ANTICHRISTIE
Der zweite Roman «Antichristie» von Mithu Sanyal ist für den Deutsche Buchpreis 2024 nominiert worden, hat es also wie ihr Debüt «Identitti» ebenfalls auf die Longlist geschafft. Dabei ist es aber, wie auch schon 2021, dann geblieben. Thema des neuen Romans dieser Autorin mit indischen Wurzeln ist der britische Kolonialismus und die Gewalt, die er hervorgerufen hat. Die der Autorin in manchem ähnelnde Protagonistin ist im Jahre 2022 in London als Drehbuchschreiberin an den Arbeiten zu einer antirassistischen Agatha-Christie-Verfilmung beteiligt. Gerade erst ist die den Umschlag zierende, britische Königin gestorben, und der dort ebenfalls abgebildete Tiger deutet auf den Namen der Protagonistin hin. Sie trägt den Namen der auf dem Tiger reitenden, hinduistischen Göttin Durga, was im Sanskrit «Die Schwer zu Begreifende» bedeutet. Wie treffend genau dieser Name gewählt ist, erschließt sich dem Leser schon nach wenigen Romanseiten!

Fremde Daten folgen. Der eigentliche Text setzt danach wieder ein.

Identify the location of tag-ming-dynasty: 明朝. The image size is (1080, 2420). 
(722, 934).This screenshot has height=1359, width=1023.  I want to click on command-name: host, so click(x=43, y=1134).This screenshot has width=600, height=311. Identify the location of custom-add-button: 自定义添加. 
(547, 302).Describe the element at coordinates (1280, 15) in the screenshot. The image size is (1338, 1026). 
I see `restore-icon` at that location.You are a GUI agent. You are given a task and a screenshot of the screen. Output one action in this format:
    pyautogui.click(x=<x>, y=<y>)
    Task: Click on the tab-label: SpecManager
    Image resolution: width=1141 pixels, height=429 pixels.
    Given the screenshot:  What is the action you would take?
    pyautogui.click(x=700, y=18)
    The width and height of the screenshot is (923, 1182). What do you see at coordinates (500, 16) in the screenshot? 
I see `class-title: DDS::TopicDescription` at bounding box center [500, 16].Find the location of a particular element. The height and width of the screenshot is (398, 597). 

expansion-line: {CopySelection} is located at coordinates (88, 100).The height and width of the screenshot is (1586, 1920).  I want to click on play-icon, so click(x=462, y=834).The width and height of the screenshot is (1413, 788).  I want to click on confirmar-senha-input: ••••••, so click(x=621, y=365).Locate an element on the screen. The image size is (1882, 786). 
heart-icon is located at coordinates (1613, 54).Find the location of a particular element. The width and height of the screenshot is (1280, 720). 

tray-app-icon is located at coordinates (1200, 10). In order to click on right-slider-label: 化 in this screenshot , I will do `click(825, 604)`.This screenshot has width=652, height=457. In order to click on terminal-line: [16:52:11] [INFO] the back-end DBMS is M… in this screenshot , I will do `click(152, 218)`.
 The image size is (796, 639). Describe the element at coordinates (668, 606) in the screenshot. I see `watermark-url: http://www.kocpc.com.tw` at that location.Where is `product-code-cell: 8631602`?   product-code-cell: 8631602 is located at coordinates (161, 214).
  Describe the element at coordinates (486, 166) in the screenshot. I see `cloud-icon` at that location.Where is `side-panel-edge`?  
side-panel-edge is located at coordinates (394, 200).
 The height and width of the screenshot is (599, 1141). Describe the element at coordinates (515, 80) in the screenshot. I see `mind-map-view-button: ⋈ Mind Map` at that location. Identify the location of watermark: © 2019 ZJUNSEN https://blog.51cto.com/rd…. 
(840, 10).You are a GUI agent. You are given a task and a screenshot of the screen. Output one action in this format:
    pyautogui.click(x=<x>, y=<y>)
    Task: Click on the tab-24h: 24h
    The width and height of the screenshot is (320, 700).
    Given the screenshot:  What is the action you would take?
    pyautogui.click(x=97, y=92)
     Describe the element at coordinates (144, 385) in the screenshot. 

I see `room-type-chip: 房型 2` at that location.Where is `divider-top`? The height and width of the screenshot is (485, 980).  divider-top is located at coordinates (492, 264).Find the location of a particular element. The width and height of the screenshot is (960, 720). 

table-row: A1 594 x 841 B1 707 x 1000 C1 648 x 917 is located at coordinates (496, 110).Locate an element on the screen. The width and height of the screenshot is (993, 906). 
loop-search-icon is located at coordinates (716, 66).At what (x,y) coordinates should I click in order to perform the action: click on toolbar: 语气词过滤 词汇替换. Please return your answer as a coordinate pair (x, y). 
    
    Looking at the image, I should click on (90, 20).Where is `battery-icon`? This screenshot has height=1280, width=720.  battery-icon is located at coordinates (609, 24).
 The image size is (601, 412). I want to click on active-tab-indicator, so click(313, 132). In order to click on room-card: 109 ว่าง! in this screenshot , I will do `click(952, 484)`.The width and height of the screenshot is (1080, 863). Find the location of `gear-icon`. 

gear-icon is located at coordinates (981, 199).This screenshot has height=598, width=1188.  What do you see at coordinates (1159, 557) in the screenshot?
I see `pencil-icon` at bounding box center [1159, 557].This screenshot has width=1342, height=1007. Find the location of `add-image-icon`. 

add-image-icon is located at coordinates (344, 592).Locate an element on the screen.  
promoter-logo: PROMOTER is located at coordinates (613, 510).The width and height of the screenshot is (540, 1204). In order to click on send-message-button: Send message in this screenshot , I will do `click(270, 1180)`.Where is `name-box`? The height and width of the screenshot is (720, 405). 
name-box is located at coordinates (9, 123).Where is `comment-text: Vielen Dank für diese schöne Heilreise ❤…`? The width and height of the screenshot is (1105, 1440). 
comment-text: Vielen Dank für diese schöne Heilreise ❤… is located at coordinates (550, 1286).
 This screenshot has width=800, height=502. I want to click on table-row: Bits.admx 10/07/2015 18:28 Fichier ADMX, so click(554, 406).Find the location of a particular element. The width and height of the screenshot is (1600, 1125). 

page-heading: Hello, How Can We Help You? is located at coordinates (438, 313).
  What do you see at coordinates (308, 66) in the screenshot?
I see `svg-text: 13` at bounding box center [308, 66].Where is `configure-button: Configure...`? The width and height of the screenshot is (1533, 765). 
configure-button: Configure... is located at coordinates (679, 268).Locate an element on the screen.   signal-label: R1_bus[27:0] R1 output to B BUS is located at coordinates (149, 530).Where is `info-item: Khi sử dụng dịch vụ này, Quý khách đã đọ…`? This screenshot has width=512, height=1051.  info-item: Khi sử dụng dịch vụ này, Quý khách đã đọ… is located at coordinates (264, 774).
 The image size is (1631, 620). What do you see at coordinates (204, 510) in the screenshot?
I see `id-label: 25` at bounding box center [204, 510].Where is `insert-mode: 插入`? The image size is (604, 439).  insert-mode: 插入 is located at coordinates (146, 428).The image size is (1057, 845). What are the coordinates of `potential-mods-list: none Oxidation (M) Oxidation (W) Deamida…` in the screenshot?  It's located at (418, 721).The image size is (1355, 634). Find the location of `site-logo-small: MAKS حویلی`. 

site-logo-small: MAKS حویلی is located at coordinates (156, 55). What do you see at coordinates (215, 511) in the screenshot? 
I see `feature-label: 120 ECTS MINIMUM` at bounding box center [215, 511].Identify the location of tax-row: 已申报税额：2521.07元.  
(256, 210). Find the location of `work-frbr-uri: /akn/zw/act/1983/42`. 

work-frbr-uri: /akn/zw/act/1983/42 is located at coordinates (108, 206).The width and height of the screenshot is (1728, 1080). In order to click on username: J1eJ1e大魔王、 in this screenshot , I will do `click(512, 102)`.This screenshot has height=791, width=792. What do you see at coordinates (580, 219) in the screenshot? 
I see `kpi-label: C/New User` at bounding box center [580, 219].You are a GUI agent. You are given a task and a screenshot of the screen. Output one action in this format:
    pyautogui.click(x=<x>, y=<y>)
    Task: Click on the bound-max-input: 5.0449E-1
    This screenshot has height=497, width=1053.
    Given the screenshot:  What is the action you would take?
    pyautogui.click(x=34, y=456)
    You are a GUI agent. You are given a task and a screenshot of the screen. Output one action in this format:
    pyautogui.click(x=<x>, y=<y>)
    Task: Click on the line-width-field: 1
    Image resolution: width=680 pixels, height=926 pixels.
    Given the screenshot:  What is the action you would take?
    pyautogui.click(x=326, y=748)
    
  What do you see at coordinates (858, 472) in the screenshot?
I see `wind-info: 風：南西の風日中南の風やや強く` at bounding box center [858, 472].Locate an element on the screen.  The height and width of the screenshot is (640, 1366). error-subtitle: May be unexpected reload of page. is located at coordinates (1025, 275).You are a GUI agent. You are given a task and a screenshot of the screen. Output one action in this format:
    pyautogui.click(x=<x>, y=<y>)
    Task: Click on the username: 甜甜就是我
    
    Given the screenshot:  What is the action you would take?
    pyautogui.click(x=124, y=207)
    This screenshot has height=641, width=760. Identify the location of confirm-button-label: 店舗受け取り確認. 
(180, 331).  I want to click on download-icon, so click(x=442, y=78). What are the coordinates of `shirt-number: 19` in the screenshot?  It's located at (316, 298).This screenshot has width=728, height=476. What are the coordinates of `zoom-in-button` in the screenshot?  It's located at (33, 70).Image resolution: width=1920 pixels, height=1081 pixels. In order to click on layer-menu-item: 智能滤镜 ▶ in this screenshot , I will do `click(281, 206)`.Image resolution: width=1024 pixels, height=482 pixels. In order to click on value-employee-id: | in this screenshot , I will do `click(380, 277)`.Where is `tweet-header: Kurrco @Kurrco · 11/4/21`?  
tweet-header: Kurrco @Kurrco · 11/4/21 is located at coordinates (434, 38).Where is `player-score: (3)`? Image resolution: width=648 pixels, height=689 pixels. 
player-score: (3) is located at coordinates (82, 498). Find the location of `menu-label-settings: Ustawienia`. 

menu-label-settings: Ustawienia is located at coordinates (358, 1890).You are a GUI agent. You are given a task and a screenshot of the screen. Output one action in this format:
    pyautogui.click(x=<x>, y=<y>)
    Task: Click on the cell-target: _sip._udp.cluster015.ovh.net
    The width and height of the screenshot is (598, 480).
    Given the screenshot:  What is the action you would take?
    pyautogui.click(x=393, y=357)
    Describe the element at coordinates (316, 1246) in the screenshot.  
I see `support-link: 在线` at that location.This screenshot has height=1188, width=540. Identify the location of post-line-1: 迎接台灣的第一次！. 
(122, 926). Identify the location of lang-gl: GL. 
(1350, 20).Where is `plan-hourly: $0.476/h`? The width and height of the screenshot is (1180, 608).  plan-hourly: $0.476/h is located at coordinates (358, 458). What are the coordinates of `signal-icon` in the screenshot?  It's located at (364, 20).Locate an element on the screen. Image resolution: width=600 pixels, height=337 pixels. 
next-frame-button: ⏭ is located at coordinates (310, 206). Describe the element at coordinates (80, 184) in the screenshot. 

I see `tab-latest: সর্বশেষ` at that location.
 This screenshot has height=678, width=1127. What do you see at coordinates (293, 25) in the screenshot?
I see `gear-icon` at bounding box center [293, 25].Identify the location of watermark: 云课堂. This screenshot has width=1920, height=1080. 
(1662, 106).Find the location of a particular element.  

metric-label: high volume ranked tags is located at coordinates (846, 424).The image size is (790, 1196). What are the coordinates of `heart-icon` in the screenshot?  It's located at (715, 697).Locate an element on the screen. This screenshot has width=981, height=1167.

Die Ich-Erzählerin Durga ist als Drehbuchschreiberin zu einem zehntägigen «Writers’ Room» der Firma Florin Court Films in London eingeladen, weil sie eine Doppelfolge von «Doctor WHO» geschrieben hat. Bei einer traumatischen Flucht landet sie in dem Garten einer Gärtnerin, wie sie wegen der dort aufgehängten Wäsche vermutet, sie steht jedoch plötzlich einem Mann gegenüber. Und sie stellt fest, dass sie einen Penis hat, der erigiert ist. Aus Durga ist Sanjeev geworden, ein neuer, zweiter Ich-Erzähler, der parallel das weibliche Bewusstsein von Durga beibehält. Er findet sich im Jahre 1906 im Londoner «India House» als Zaungast einer gerade entstehenden indischen Freiheitsbewegung wieder. Und er erinnert sich dort sogar an etwas, das Durga mal gegoogelt hat! Chronologische Kontinuität wird in diesem Roman also ganz unbeirrt ad absurdum geführt, Zeit und Geschlecht problemlos gewechselt wie das Hemd. In den Personen um sich herum erkennt Sanjeev Helden des Freiheitskampfes, von denen Durgas Eltern ihr oft erzählt haben, ihr bengalischer Vater und Lila, ihre Mutter, eine Duisburgerin, die sich dem kolonialen Freiheitskampf Indiens stark verbunden gefühlt hat. Der Tod der Monarchin ruft antirassistische Demonstrationen hervor, auch vor dem Büro der Filmfirma. So dass mit der Königin in deren Motto, «Keep calm and hands off our Queen», auch Agatha Christie gemeint sein könnte, deren Krimis im antirassistischen Überschwang mit einem farbigen Hercule Poirot motivisch geradezu entstellt werden sollen.
Der/die Protagonist/in ist in diesem Roman voller Paratext, Verweisen, Symbolen, Phantasien und Träumen die alleinige Erzähl-Instanz, an die all diese verschiedenartigen Elemente mangels erkennbaren Plots gewissermaßen ‹andocken›, um eine narrative Struktur zu bilden. Eine eigensinnig gewählte Erzählhaltung der Postmoderne, die zu bezwecken scheint, dem erwartungsvollen Lesepublikum literarisch etwas sensationell Neues, total Unkonventionelles anzubieten. Folglich werden in dem «Abspann» genannten, üppigen Nachwort nicht nur die Intentionen der Autorin sehr ausführlich dargelegt, sondern auch die im Textwirrwarr kaum erkennbare Handlung erläutert Und das wird ergänzt um ein mit «Cast & Crew» betiteltes, ebenso üppiges Personenregister, ohne das man hoffnungslos verloren wäre.
Wie notwendig all das ist, beweisen die durchweg zweifelnden Stimmen aus den Feuilletons ebenso wie die aus den Leser-Kommentaren. Hauptkritikpunkt an diesem Roman ist die spannungslose, kaum nachvollziehbare Handlung, die zum Verständnis auch deutlich zu viel historisches Spezialwissen voraussetzt. «Antichristie» ist zudem hoffnungslos überfrachtet und wird durch die abrupten Zeitsprünge zunehmend nervig, man ärgert sich aber auch über die dozierende Erzählweise. Ein wirres Roman-Konstrukt also, dem zu folgen kaum möglich ist. Es ist der scheinbar zwanghafte literarische Versuch, unbedingt unkonventionell zu schreiben, um dann im Ergebnis genau daran grandios zu scheitern!